Más o menos se tiene claro que, durante el tiempo pascual, el cirio debe estar situado cerca del ambón o en un lugar destacado dentro del presbiterio, como nos indica el Caeremoniale episcoporum 343. Pero... cuando acaba el citado tiempo, el destino de nuestro querido cirio es incierto en no pocos lugares.
Si de una comunidad parroquial se trata (o de la iglesia madre en una diócesis) la localización del cirio pascual es, en teoría, muy clara: en el bautisterio. Sí, al lado de la pila bautismal, para que, en cada celebración del bautismo, se puedan encender los cirios de los neófitos en la llama de este. Y, cuando se celebren las exequias de un cristiano, pues hay que sacarlo de ahí y ponerlo, reverentemente, cerca del féretro, para que, junto con la aspersión del agua, el recuerdo del bautismo ilumine este momento decisivo.

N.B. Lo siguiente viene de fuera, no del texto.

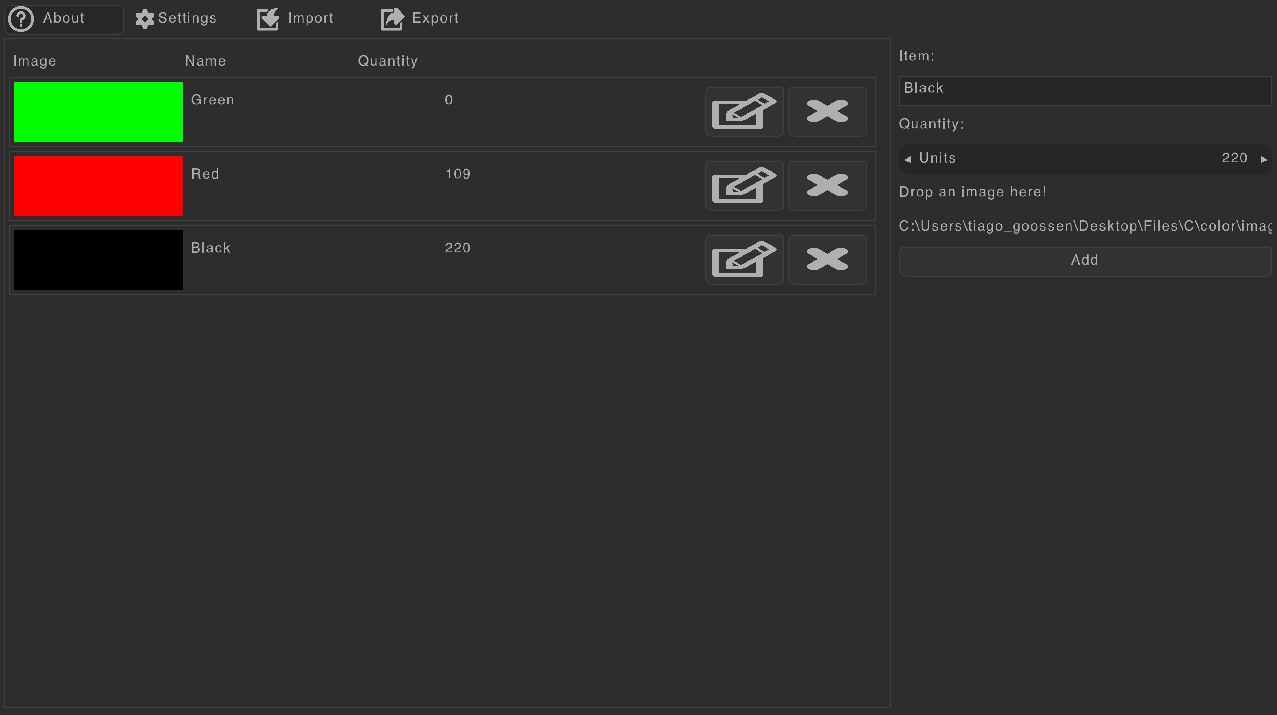Select the black color image thumbnail
Image resolution: width=1277 pixels, height=715 pixels.
[x=98, y=260]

No hay lugar a dudas. O sea que la sacristía no es su sitio, ni permanentemente en el presbiterio (problema a la vista en esas iglesias que algún premio Nobel en liturgia tuvo la feliz idea de poner en el presbiterio la fuente bautismal), ni en el trastero, ni al lado de san Judas Tadeo, por decir un santo muy atendido. No. El cirio pascual, al que tan solemnemente entramos procesionalmente en la Vigilia, al que perfumamos hasta el límite de la asfixia, al que cantamos las alabanzas más gloriosas de todo el año… ese cirio… al acabar el tiempo pascual no puede pasar, ipso facto, a ser un pobre desgraciado, «por ser él quien es». Y no es difícil darle un lugar digno. Ya lo tiene asignado de antemano.